We're child free and I suggested going for a walk because the weathers glorious today. He told me that he aches from the gym and just wants to relax. I get that but what about me? He knew I wanted to go for a walk, he knew he'd ache so why not miss the gym today and go tomorrow instead.

Why couldn't you go for a walk on your own if you wanted to go?

Gintodaygintomorrow · 19/05/2019 19:07

You definitely sound a bit beaten but we have to hit the bottom to go back up OP! I understand how you feel although a slightly different set of circs. DH very demanding but v rewarding FT job, brilliant father and husband and very understanding when it comes to me needing to still be 'me' and that's the crux of it, like you said, you've lost 'you' and you need to find you again or discover a new, better you! Which is totally possible! I would be daunted too at knowing which way to turn as how the heck do you know how you'd like to spend your spare (precious) time?
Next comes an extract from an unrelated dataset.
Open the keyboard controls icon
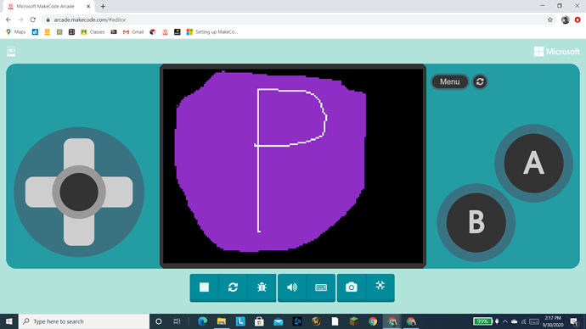 (321, 287)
Many times over the years I have come close to ditching my quite time consuming hobby because its just so damn gard committing to both DC (one SEN) and my hobby but I know for 100% fact that if I had have done, I would have lost me and that would be worse than losing my marbles with time related stress (and feeling like I can't juggle DC/DH/housework and hobby) sometimes!!

I hate the gym etc and love country walks. I found yoga in January (YouTube) after a severe bout of low mood in December. It has changed my mood dramatically. Its made me feel more in control of my own life and the health benefits are a bonus! Try it, you might like it (I scoffed at yoga for years!).. Xx

DecomposingComposers · 19/05/2019 19:11

I think you are being a bit unfair. You are blaming everyone else for the situation you are in.
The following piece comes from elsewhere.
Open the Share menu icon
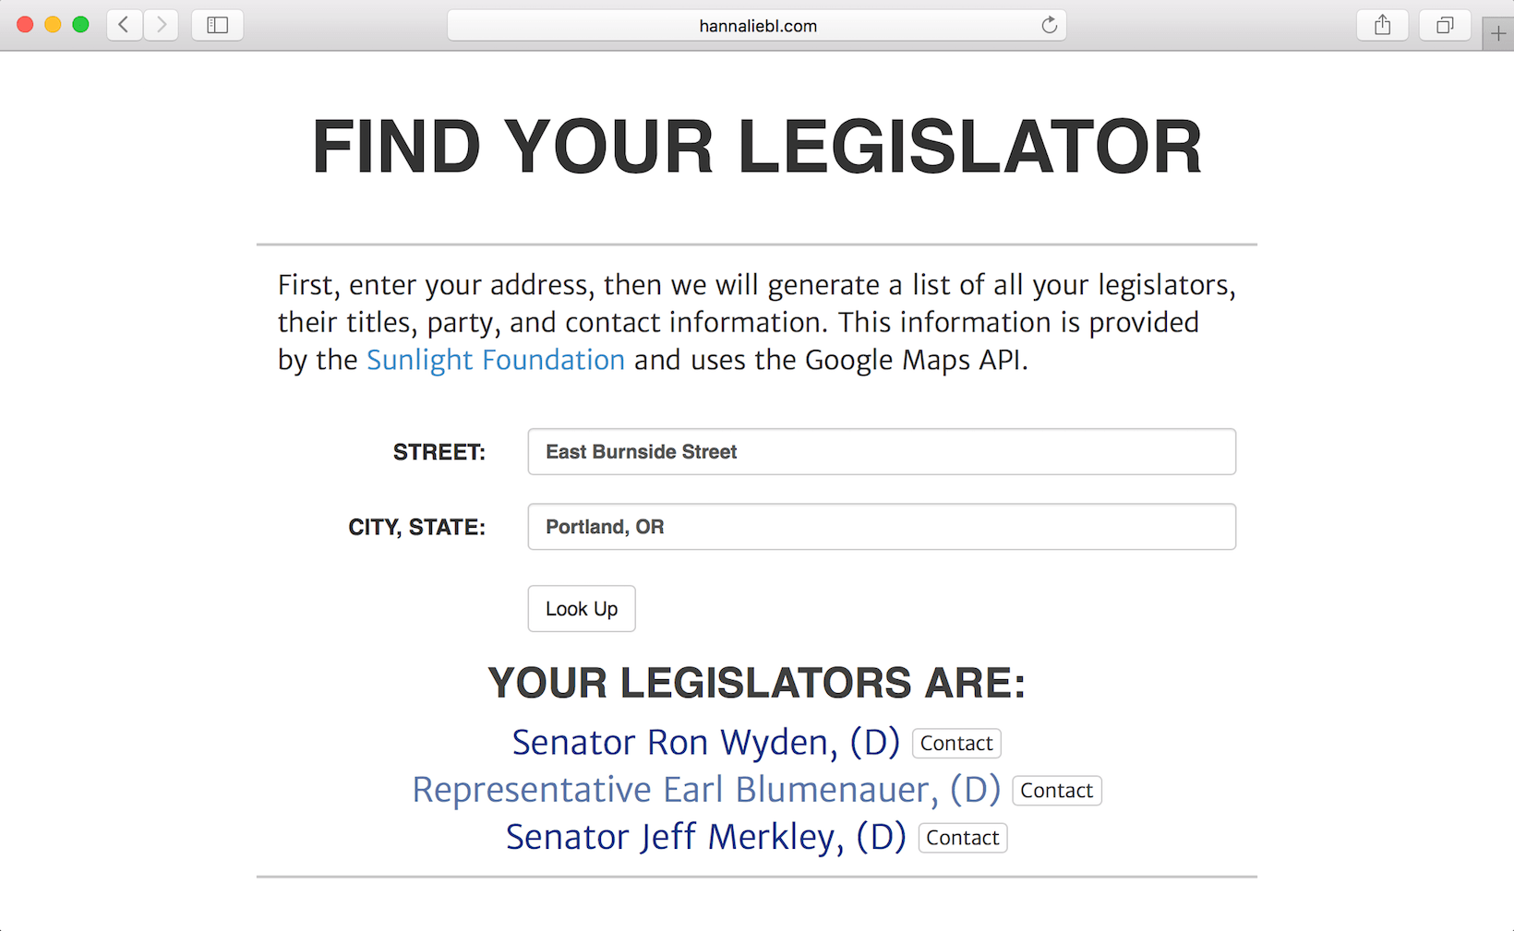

It's not your DH fault if your friends cancel or that you don't like the gym or don't want to go to the cinema.

Nanny0gg · 19/05/2019 19:11

I also think you need to talk to him about plans for when MiL has the children.

No housework, just something (even a walk!) for the both of you. And as it won't be a surprise, he can't say he's too tired!
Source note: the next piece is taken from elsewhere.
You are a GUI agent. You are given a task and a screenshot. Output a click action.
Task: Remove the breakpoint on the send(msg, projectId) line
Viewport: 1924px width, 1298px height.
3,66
Nanny0gg · 19/05/2019 19:12

Why couldn't you go for a walk on your own if you wanted to go?

Spectacular Missing the Point there!

sweeneytoddsrazor · 19/05/2019 19:12

Sounds like DH is happy for you to have some time to yourself so do it. Also you have 2 16 year olds? Surely they can babysit no and again so you and DH can go out together for a few hours.

category12 · 19/05/2019 19:21

At least you've got a plan now -

  1. go to the gp
  2. try some activities and get a bit of social life going for yourself
  3. go back to work

I hope you feel happier and more like yourself soon Flowers.